Denise von Schoenecker verwaltet das Erbe ihres Sohnes Nick, dem später einmal, das Kinderheim Sophienlust gehören wird. Die beiden sind echte Identifikationsfiguren. Dieses klare Konzept mit seinen beiden Helden hat die zu Tränen rührende Romanserie auf ihren Erfolgsweg gebracht.

Die Überschwemmung war über Nacht gekommen. Niemand hatte damit gerechnet, dass das Wasser den Campingplatz erreichen würde.
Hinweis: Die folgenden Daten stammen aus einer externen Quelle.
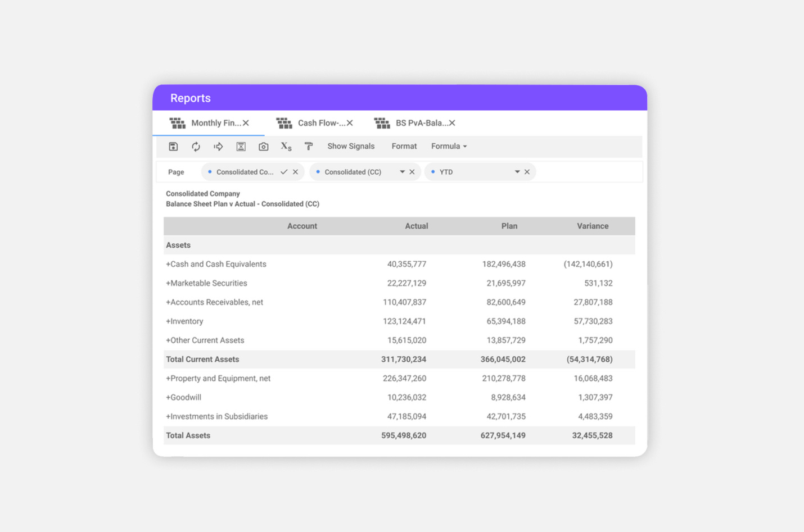Click the arrow export icon in the toolbar

[218, 146]
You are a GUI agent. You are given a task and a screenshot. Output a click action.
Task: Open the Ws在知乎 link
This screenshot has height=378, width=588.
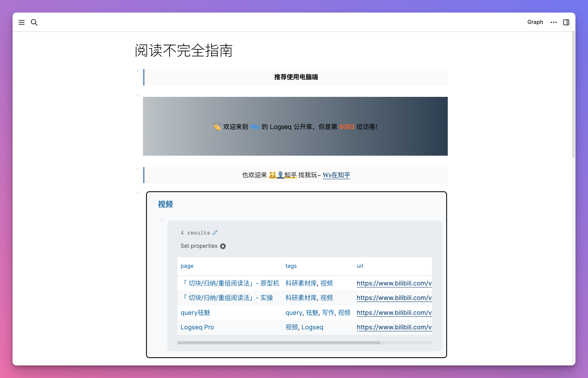click(x=336, y=175)
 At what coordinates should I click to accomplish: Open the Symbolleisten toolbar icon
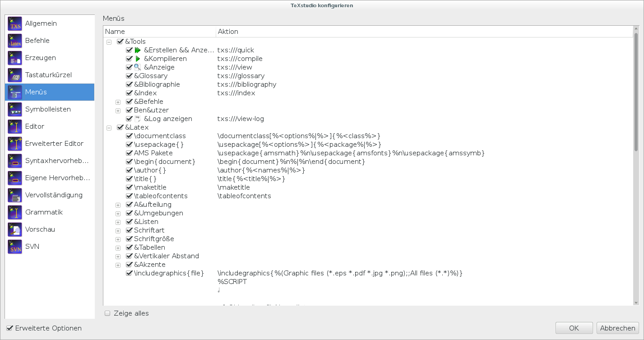click(x=15, y=109)
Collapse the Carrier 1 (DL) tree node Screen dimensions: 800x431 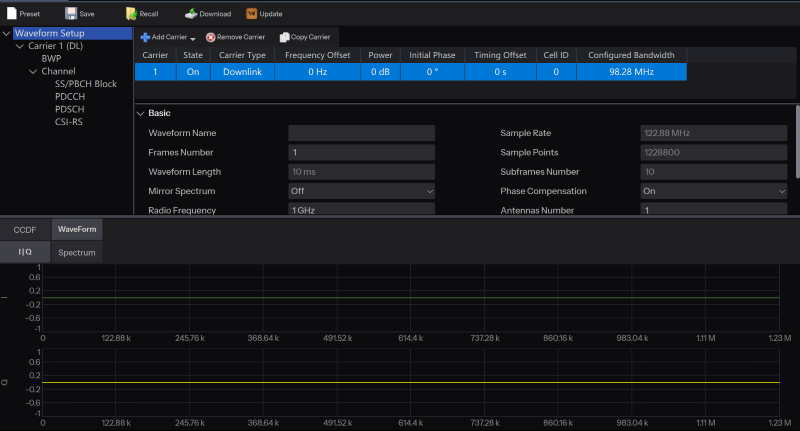pos(20,46)
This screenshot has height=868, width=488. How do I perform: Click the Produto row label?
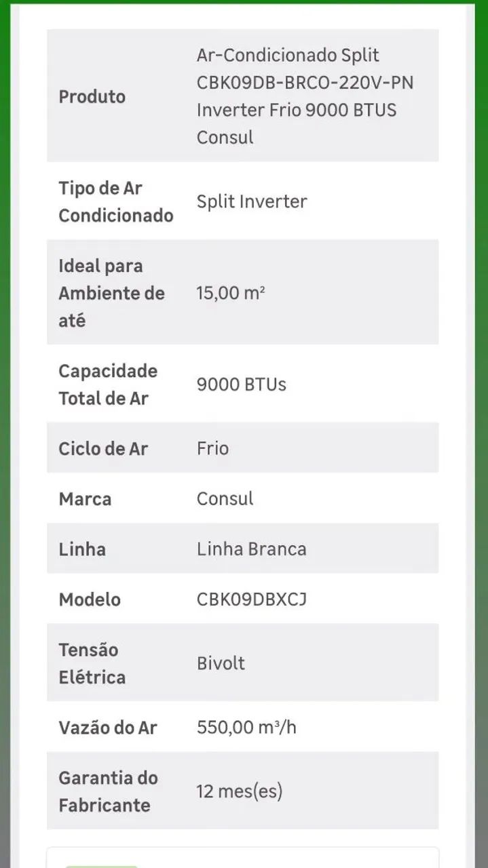click(x=92, y=96)
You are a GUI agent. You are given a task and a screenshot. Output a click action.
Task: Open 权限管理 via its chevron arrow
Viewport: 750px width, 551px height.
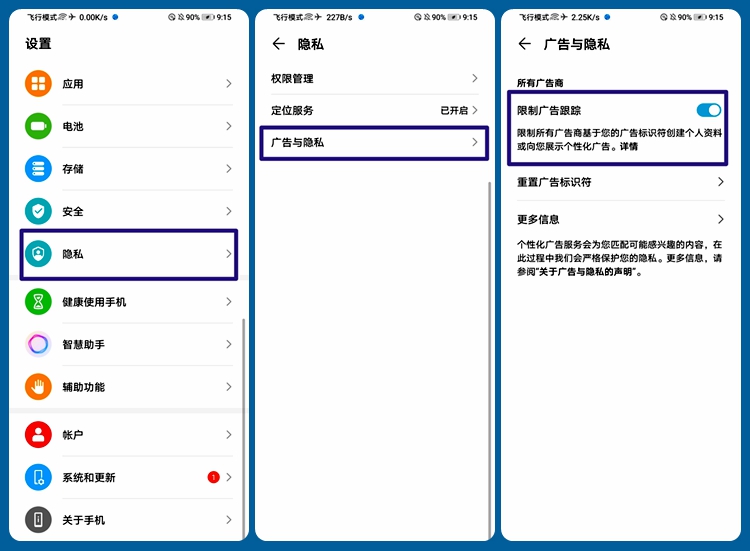[474, 78]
Doch die schweren Regenfälle hatten die Flüsse innerhalb weniger Stunden anschwellen lassen. Urlaubsfreuden hatten sich in Angst und Not gewandelt.
"Müssen wir ertrinken, Onkel Luchs?", fragte die kleine Peggy mit entsetztem Gesichtchen, als sie vorsichtig zum Fenster des geräumigen Wohnwagens hinausspähte. "Es ist wie mitten im Meer."
Eugen Luchs, Schriftsteller und Märchenonkel, ein etwas untersetzter Mann mit mächtigem rötlichem Vollbart, streichelte Peggy, sein dunkelhäutiges Pflegekind aus Swasiland, beruhigend.
"So ein Hochwasser geht schnell vorüber, Peggy. Wir sind hier noch ganz gut dran, weil der Campingplatz etwas höher liegt. Im Dorf mag es übel aussehen."
Peggy kuschelte sich verschüchtert zusammen. Sie fürchtete sich, wollte das aber nicht eingestehen. Die Freude an der schönen Reise nach Kärnten war ihr gründlich vergangen.